Stated goal a
Pull out every line of the records below that contains the string "arrow".

>> BEGIN Text provided

Thursday, January 30, 2014

This Day in History

January 30, 1838
:  
Death of the Chieftain Osceola 

What follows tells part of the career of the great Seminole chieftain, Osceola, and his devastating war on the United States in the larger context of the story of the Trail of Tears. The text comes from our high school textbook, Lands of Hope and Promise: A History of North AmericaFor ordering information on Lands of Hope and Promise and our other books, please click here.

White settlers had long been encroaching on Cherokee lands. In 1828, gold was discovered in Cherokee country, and white encroachments on tribal lands increased until, by 1830, about 3,000 white settlers were occupying Cherokee lands. The legislature of Georgia for its part ignored a 1791 federal treaty that had acknowledged the Cherokee as an independent nation; instead, the state encouraged the dispossession of the Cherokee.

>> END Text provided
>> BEGIN Records provided

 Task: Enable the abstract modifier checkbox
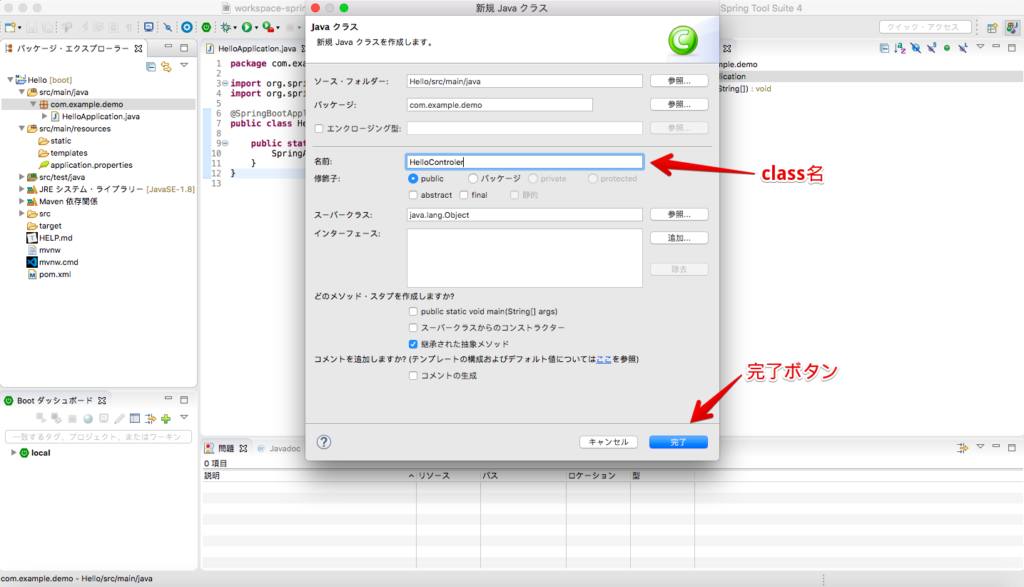(412, 195)
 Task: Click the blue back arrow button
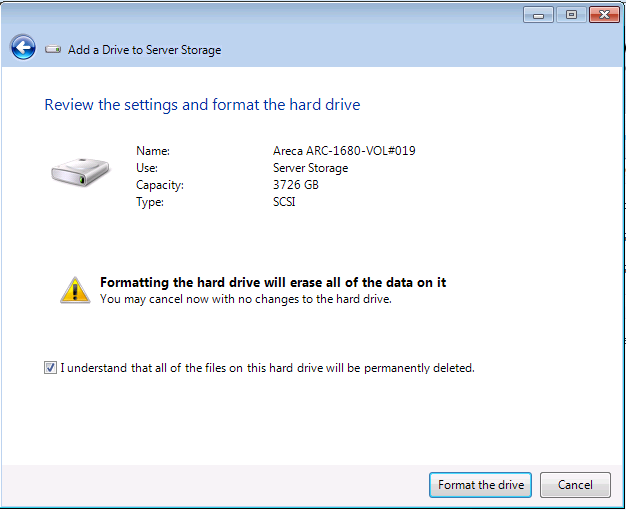click(23, 48)
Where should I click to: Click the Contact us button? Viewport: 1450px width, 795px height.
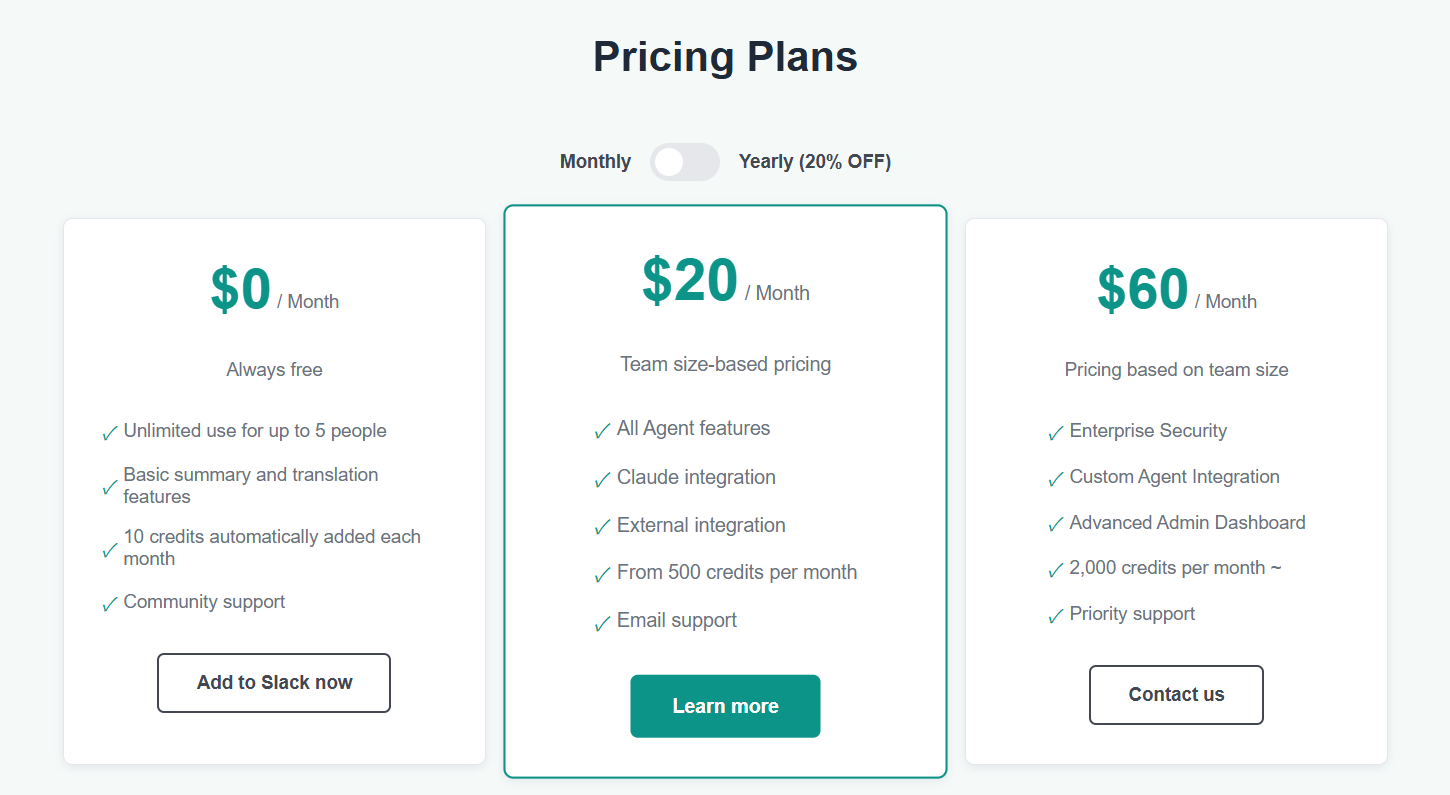pyautogui.click(x=1176, y=695)
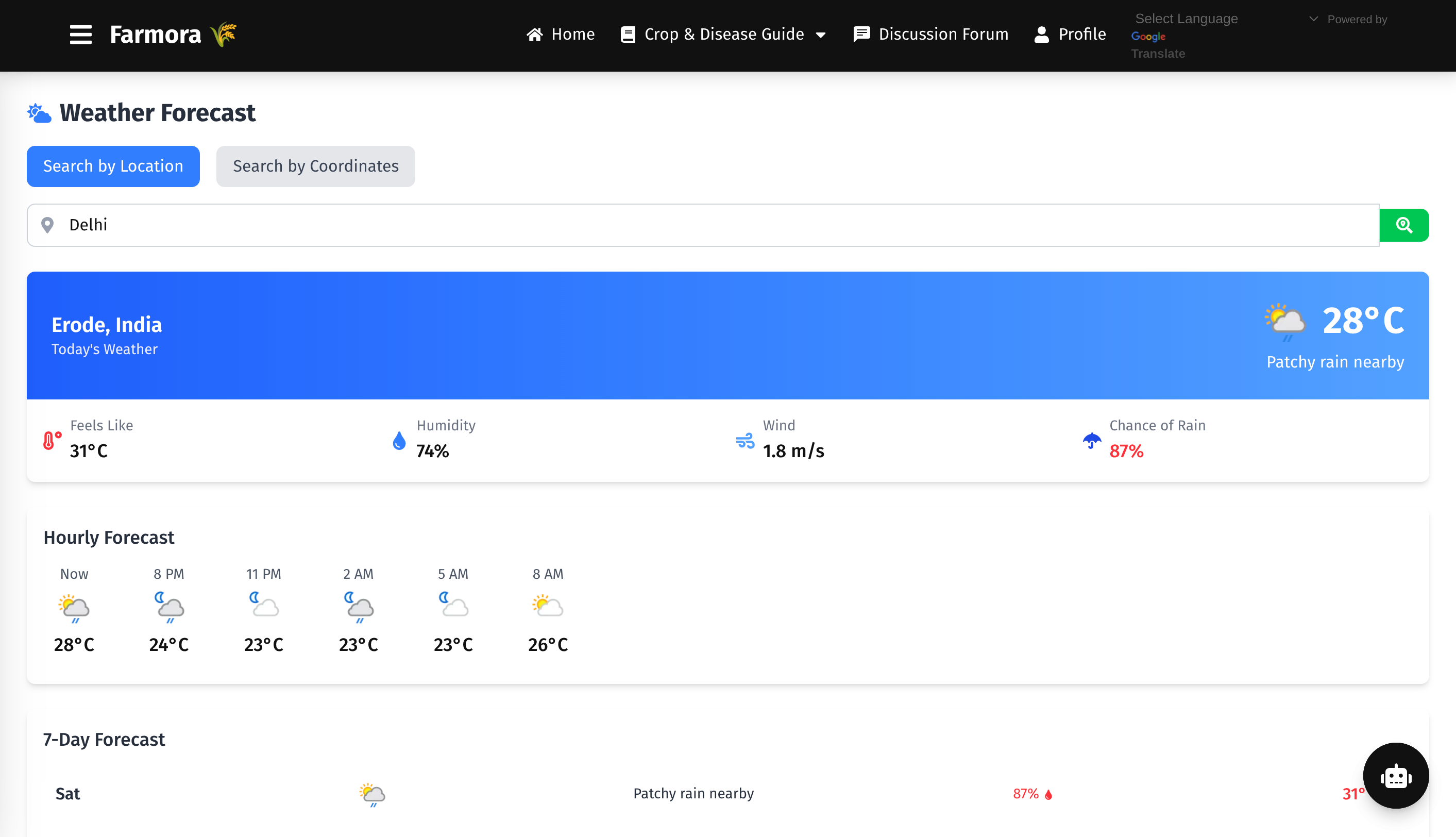The height and width of the screenshot is (837, 1456).
Task: Open the hamburger sidebar menu
Action: tap(80, 35)
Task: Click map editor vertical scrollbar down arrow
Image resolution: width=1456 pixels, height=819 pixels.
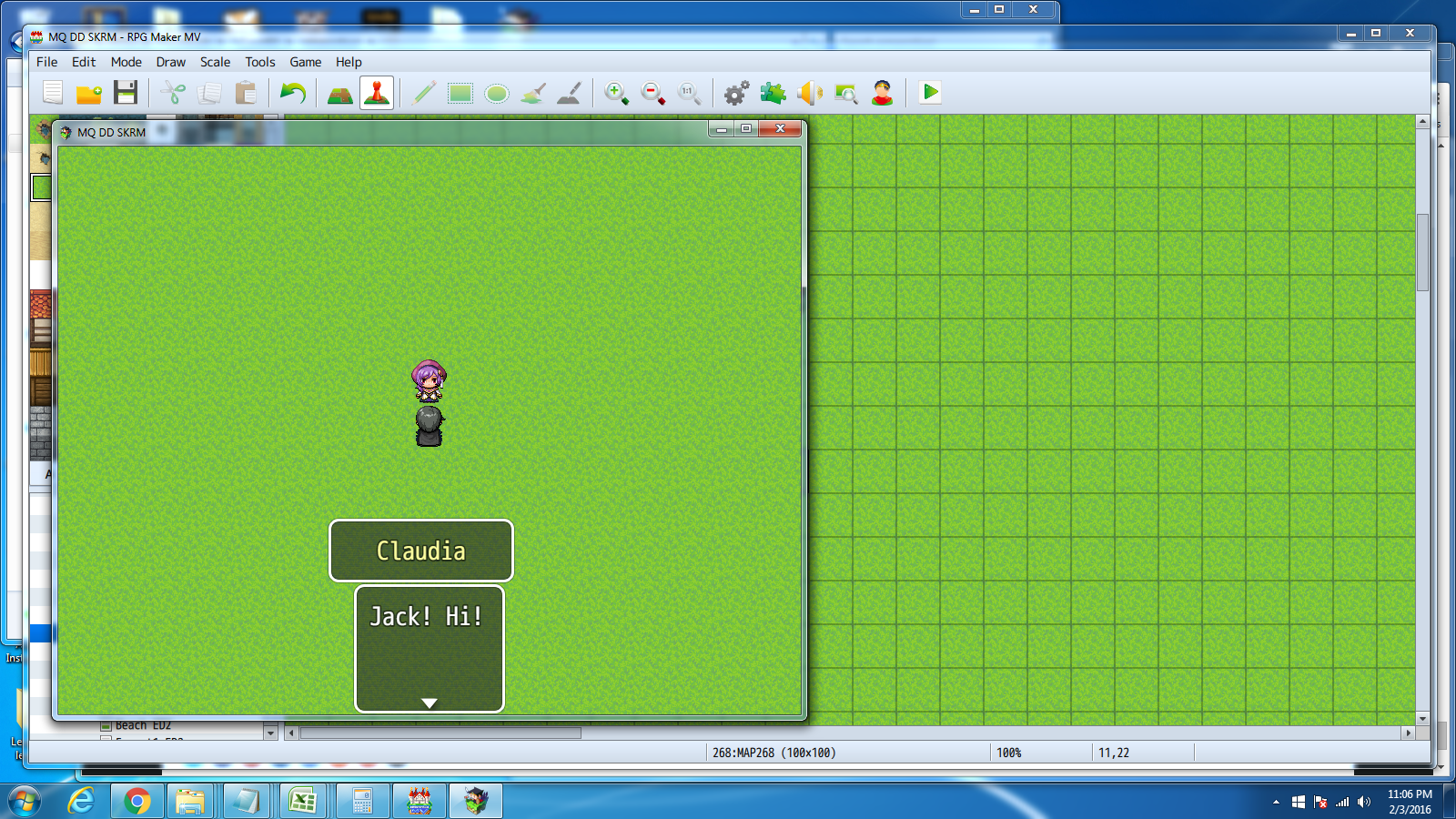Action: (x=1422, y=719)
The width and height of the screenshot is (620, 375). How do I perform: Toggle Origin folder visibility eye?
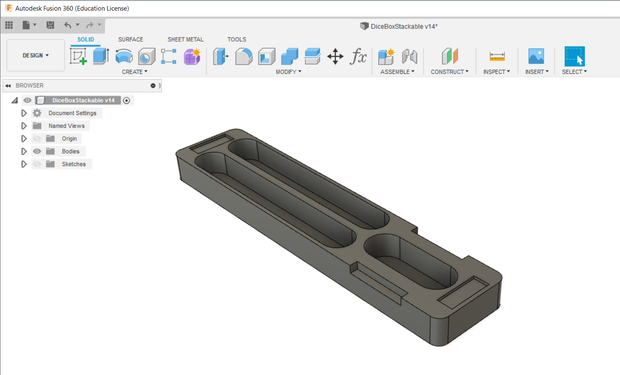tap(37, 138)
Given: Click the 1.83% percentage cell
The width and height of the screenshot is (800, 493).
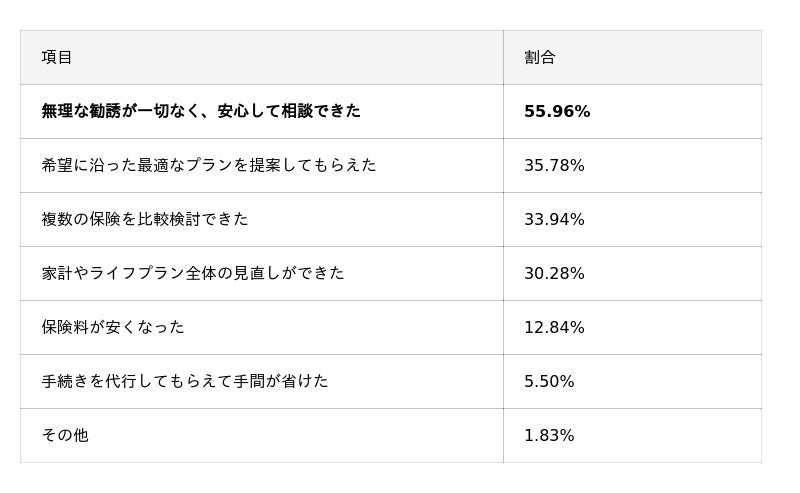Looking at the screenshot, I should pos(549,435).
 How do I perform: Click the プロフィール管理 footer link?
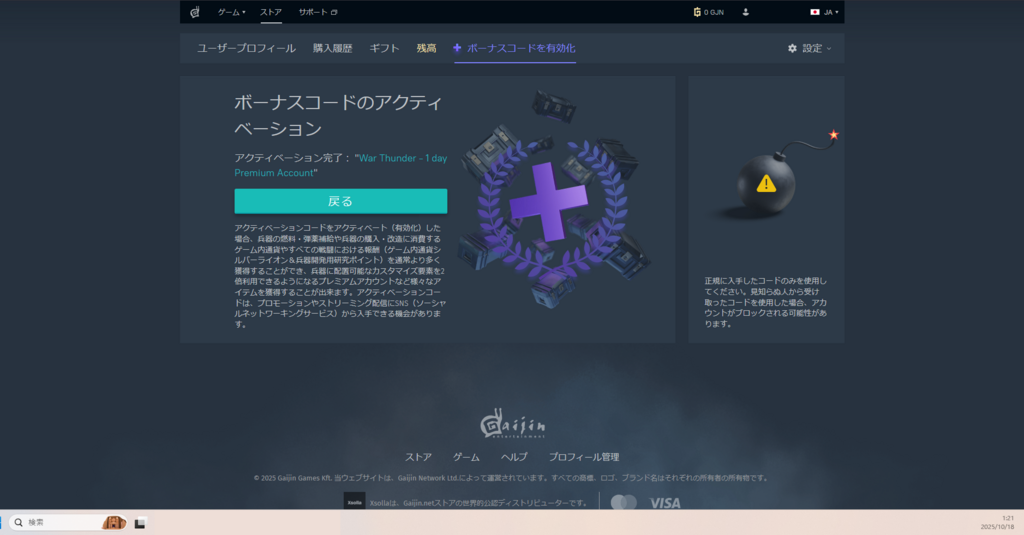pyautogui.click(x=584, y=457)
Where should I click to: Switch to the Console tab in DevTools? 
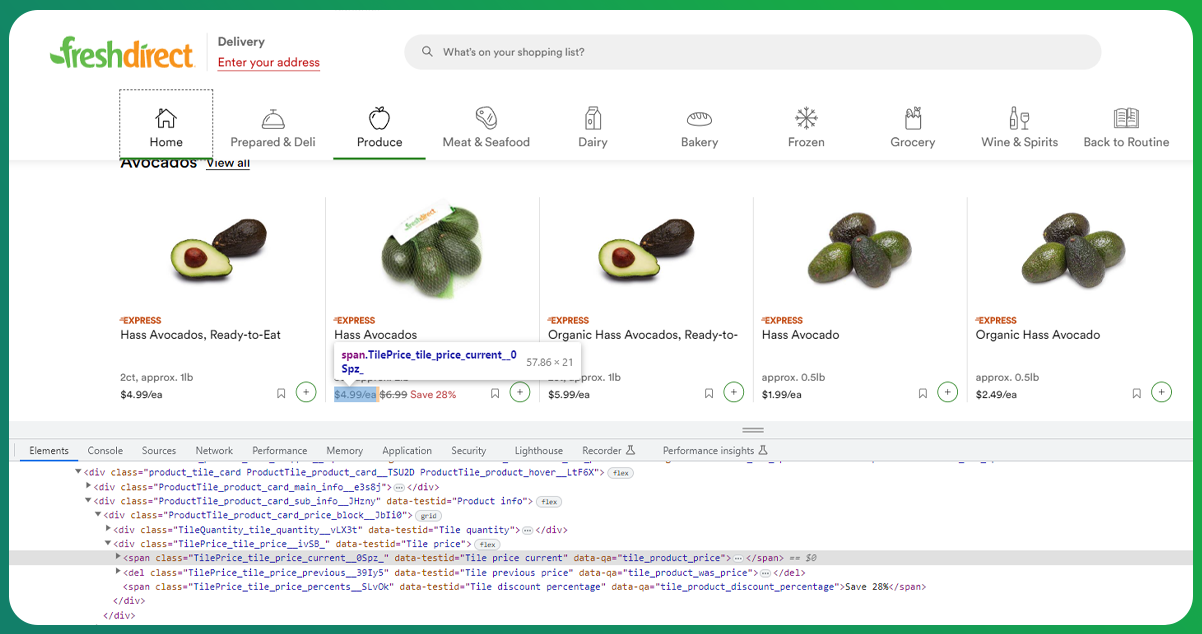(x=105, y=451)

>> END Records provided

Stated goal b
Revise the history text on Osceola from "Thursday, January 30, 2014" to "books, please click here.", writing it out in full with "high school" changed to "secondary school".

Task output a
 Task: Click the blue back arrow button
Task: Click map editor vertical scrollbar down arrow

Task output b
Thursday, January 30, 2014

This Day in History

January 30, 1838
:  
Death of the Chieftain Osceola 

What follows tells part of the career of the great Seminole chieftain, Osceola, and his devastating war on the United States in the larger context of the story of the Trail of Tears. The text comes from our secondary school textbook, Lands of Hope and Promise: A History of North AmericaFor ordering information on Lands of Hope and Promise and our other books, please click here.